Average nmi of our clustering compared to elki: 1.0


## Dataset 3

In [None]:
!wget http://elki.dbs.ifi.lmu.de/datasets/snn/all-relevant/20d.csv.gz

In [None]:
!gzip -d 20d.csv.gz

In [28]:
X_20 = np.empty((10000, 20))
Y_20 = np.empty((10000, 1), dtype = int)
with open('20d.csv') as csvfile:
    reader = csv.reader(csvfile, delimiter=' ')
    for i, row in enumerate(reader):
        X_20[i] = np.array(row[:-1], dtype=np.float32)
        Y_20[i] = np.array(row[-1][1:])

In [29]:
for i, arr in enumerate(X_20):
    X_20[i] = np.round(arr, 5)

In [30]:
nmis, _, _ = compare_elki(10, 0.4, X_20)

In [31]:
print(f"Average nmi of our clustering compared to elki: {np.mean(nmis)}")

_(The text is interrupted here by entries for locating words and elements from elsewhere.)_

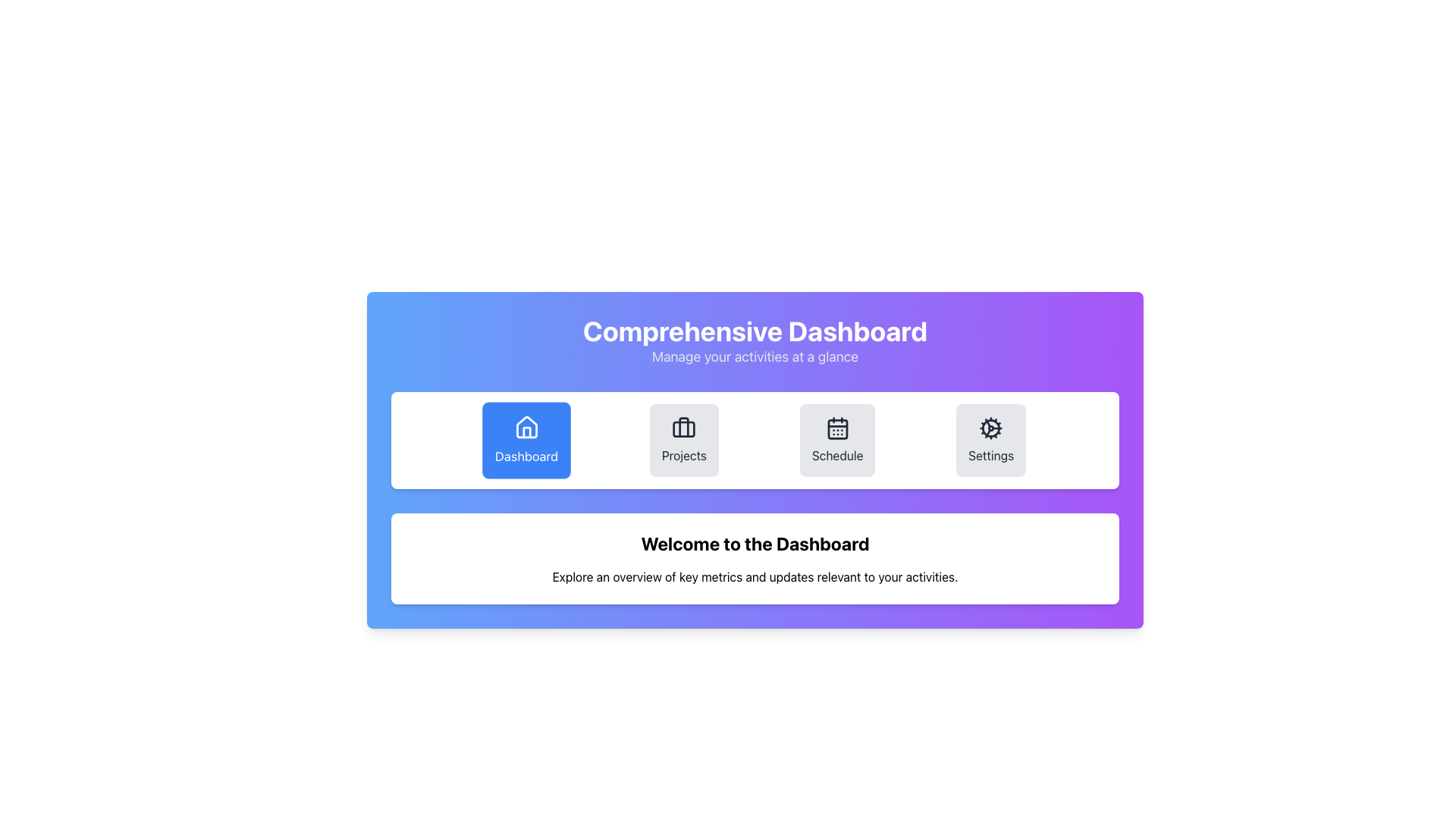 Image resolution: width=1456 pixels, height=819 pixels. I want to click on the 'Schedule' icon, which is the third icon from the left in the header row of buttons, so click(836, 428).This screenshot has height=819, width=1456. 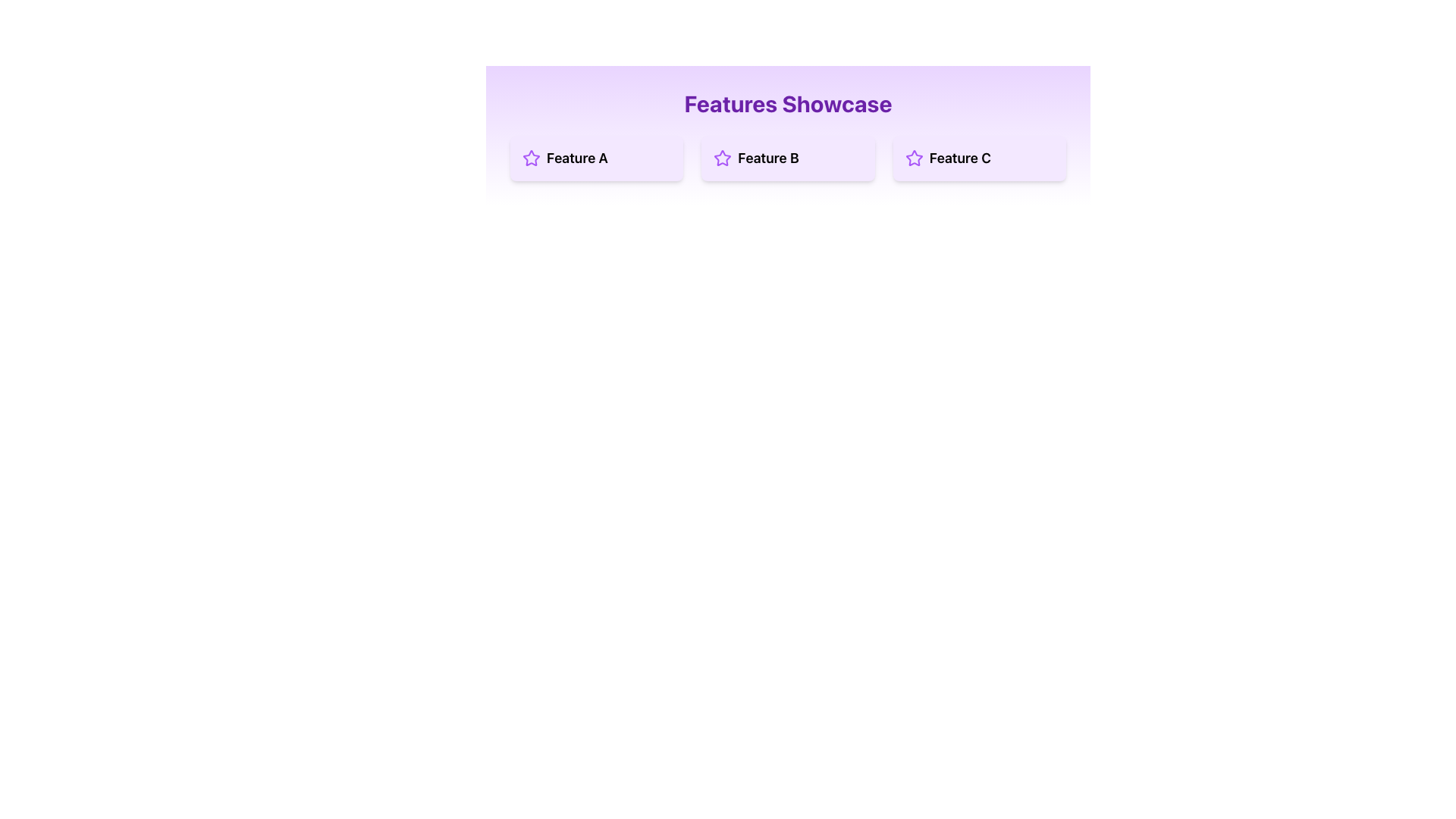 I want to click on the Informational Section titled 'Features Showcase' which contains three sections including 'Feature B' in the center, so click(x=788, y=134).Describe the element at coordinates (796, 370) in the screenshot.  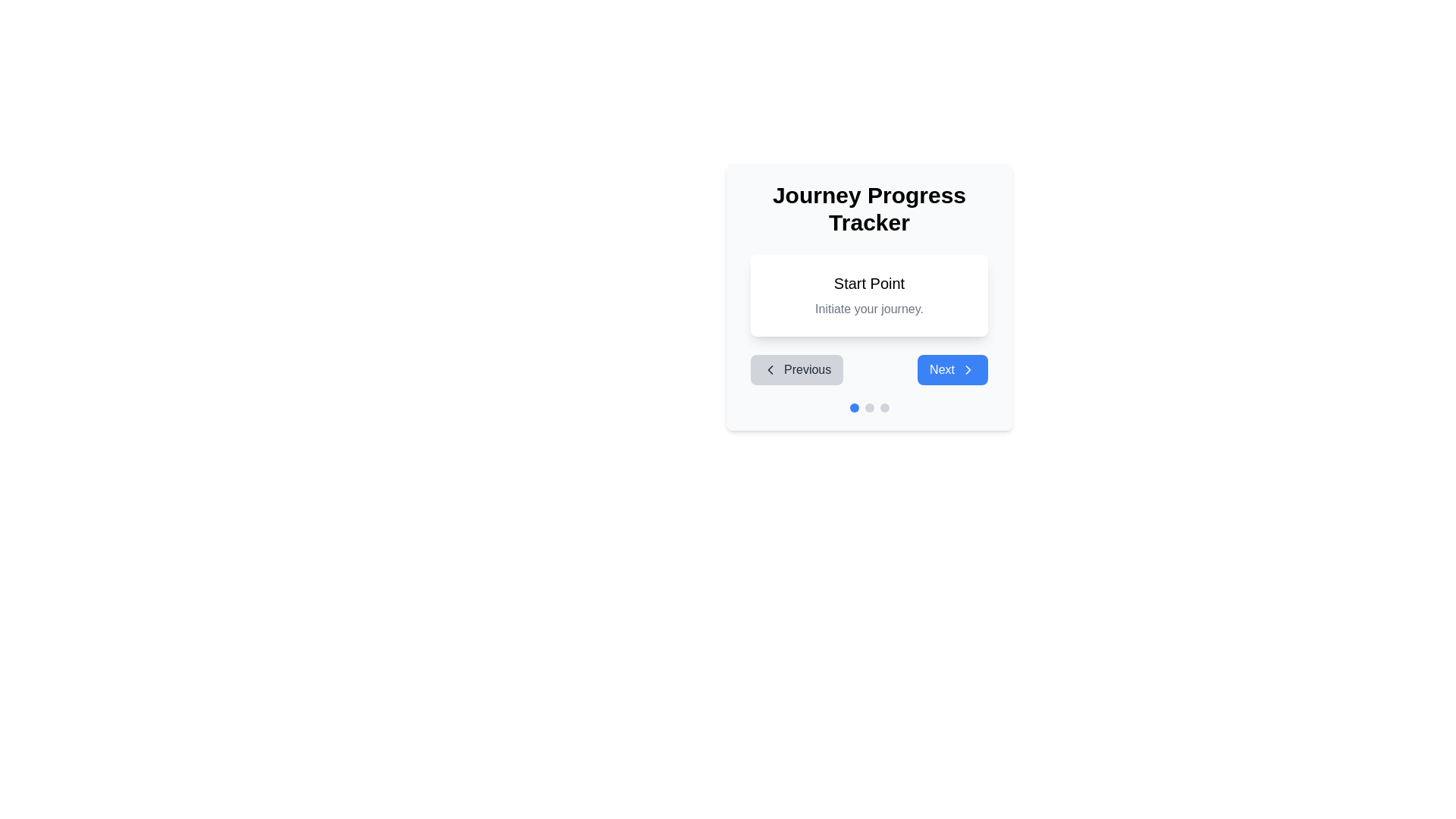
I see `the leftmost button in the 'Journey Progress Tracker' modal` at that location.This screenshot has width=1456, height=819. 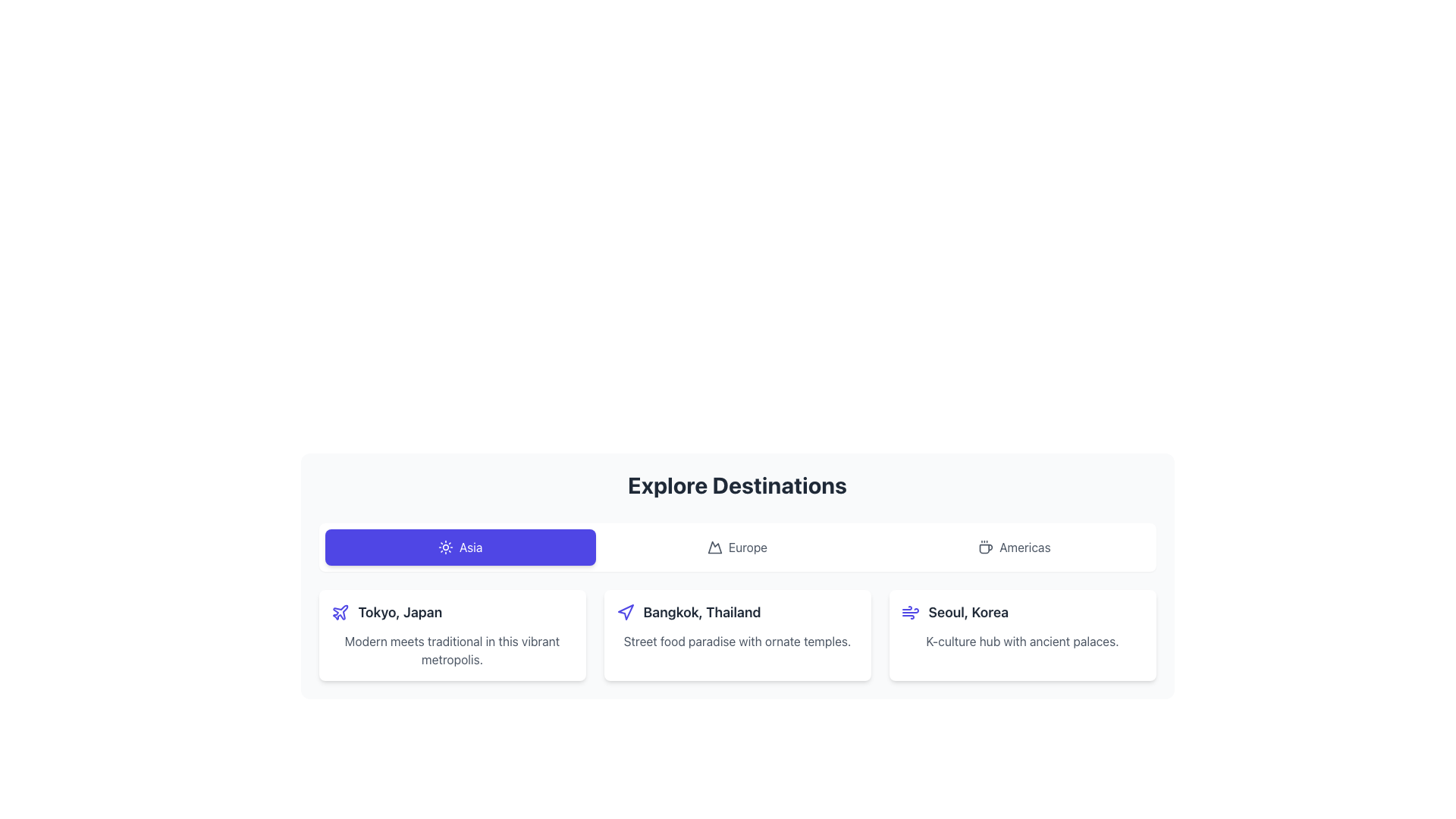 I want to click on the 'Europe' button, so click(x=737, y=547).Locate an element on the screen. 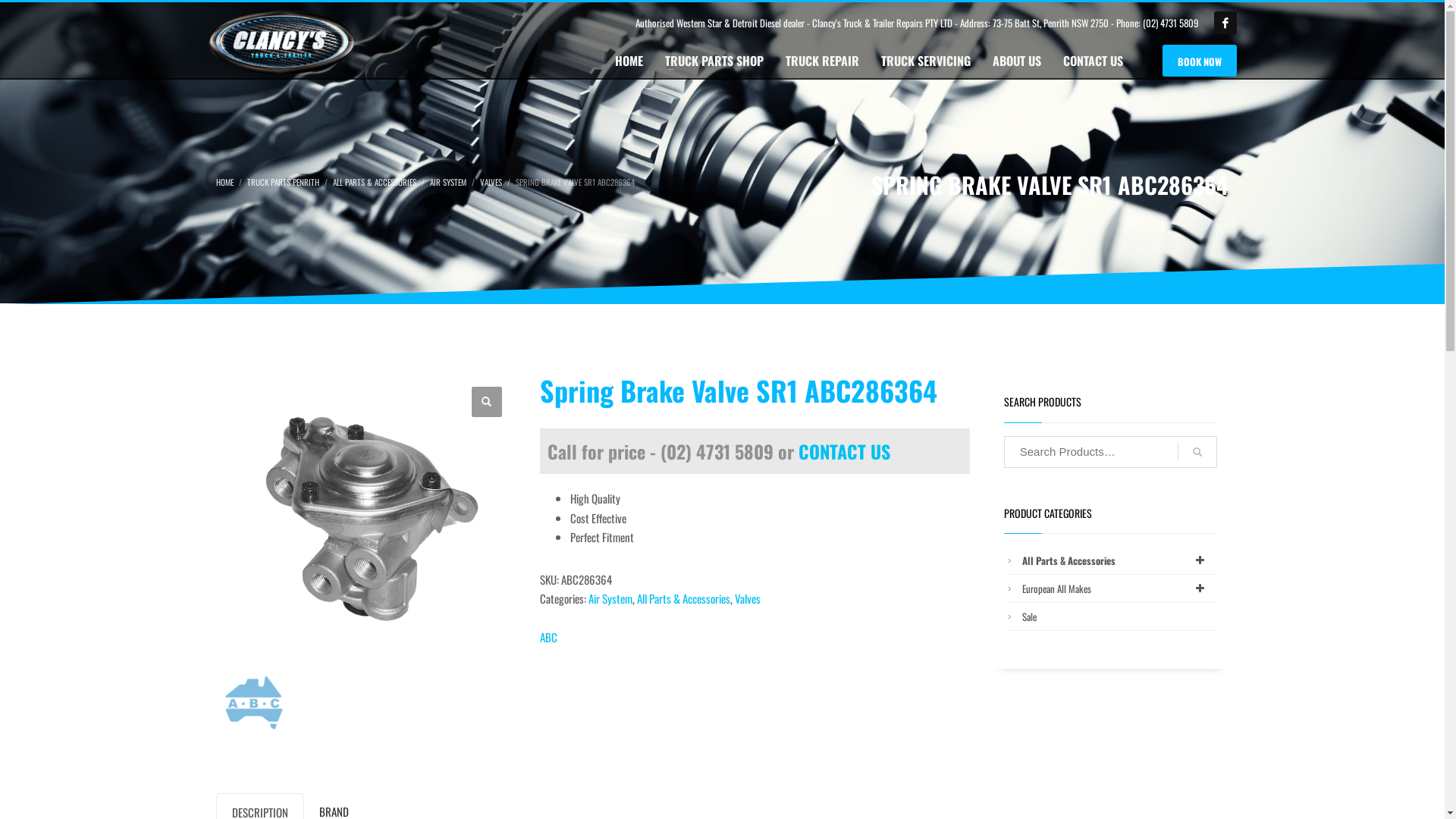  'Valves' is located at coordinates (735, 598).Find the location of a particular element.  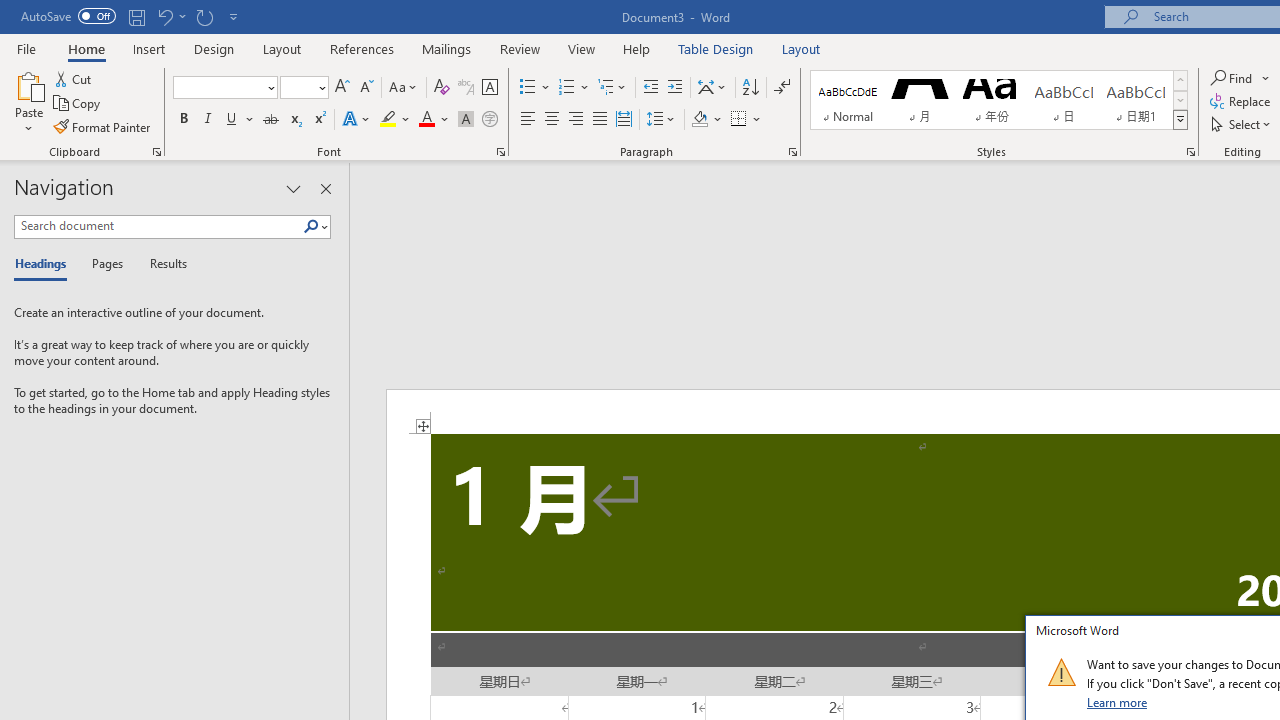

'Select' is located at coordinates (1241, 124).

Average nmi of our clustering compared to elki: 0.9993178656162137


## Dataset 4

In [52]:
!wget http://elki.dbs.ifi.lmu.de/datasets/snn/10-relevant/40d.csv.gz

--2022-11-26 17:59:41--  http://elki.dbs.ifi.lmu.de/datasets/snn/10-relevant/40d.csv.gz
Resolving elki.dbs.ifi.lmu.de (elki.dbs.ifi.lmu.de)... 129.187.228.14
Connecting to elki.dbs.ifi.lmu.de (elki.dbs.ifi.lmu.de)|129.187.228.14|:80... connected.
HTTP request sent, awaiting response... 200 OK
Length: 2936528 (2.8M) [application/octet-stream]
Saving to: ‘40d.csv.gz’


2022-11-26 17:59:43 (2.07 MB/s) - ‘40d.csv.gz’ saved [2936528/2936528]



In [53]:
!gzip -d 40d.csv.gz

In [160]:
X_40 = np.empty((10000, 40))
Y_40 = np.empty((10000, 1), dtype = int)
with open('40d.csv') as csvfile:
    reader = csv.reader(csvfile, delimiter=' ')
    for i, row in enumerate(reader):
        X_40[i] = np.array(row[:-1], dtype=np.float32)
        Y_40[i] = np.array(row[-1][1:])

In [161]:
for i, arr in enumerate(X_40):
    X_40[i] = np.round(arr, 5)

In [165]:
_, nmis, _, _ = compare_elki(10, 0.15, X_40)

In [167]:
print(f"Average nmi of our clustering compared to elki: {np.mean(nmis)}")

Average nmi of our clustering compared to elki: 0.9812578548662729


In conclusion, our algorithm mostly matches the output of the ELKI reference. Small differences can possibly be explained by rounding errors introduced by rounding or different floating point representations in the Java and Python implementations.